PAGE TEXT below:
Omer Kaleshi (1932 – 17 April 2022) was a Macedonian painter of Albanian descent from Srbica village, Kičevo of North Macedonia. He began as a visual artist in Istanbul, Turkey, and lived in Paris, France. He was noted for his epic paintings of ancient Albanian people.

Artistic life 
 1956 - After many exhibitions and professional experiences all over the art galleries of famous capitals and cities of Istanbul, Rome, Vienna, London, Belgrade or The Hague the painter Kaleshi decided to stay and create in Paris.
 2013 - Kaleshi is part of the study by the art critic Luan Rama who made as a quartet of living painters in France with the other Albanian painters like Zamir Mati, Bujar Luca and Artur Muharremi.
End of PAGE TEXT.
__PROBLEM DETAILS__. Reproduce the passage about Omer Kaleshi word for word, starting with "Omer Kaleshi (1932" and going on through "and Artur Muharremi.". Draw only on the passage about Omer Kaleshi.
DATA below:
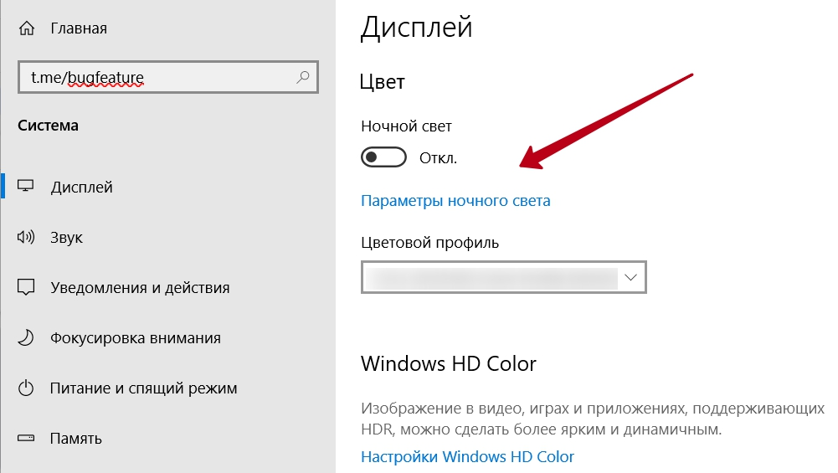Select the Память sidebar entry
Screen dimensions: 838x473
(x=76, y=438)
End of DATA.
__ANSWER FOR THIS EXERCISE__.
Omer Kaleshi (1932 – 17 April 2022) was a Macedonian painter of Albanian descent from Srbica village, Kičevo of North Macedonia. He began as a visual artist in Istanbul, Turkey, and lived in Paris, France. He was noted for his epic paintings of ancient Albanian people.

Artistic life 
 1956 - After many exhibitions and professional experiences all over the art galleries of famous capitals and cities of Istanbul, Rome, Vienna, London, Belgrade or The Hague the painter Kaleshi decided to stay and create in Paris.
 2013 - Kaleshi is part of the study by the art critic Luan Rama who made as a quartet of living painters in France with the other Albanian painters like Zamir Mati, Bujar Luca and Artur Muharremi.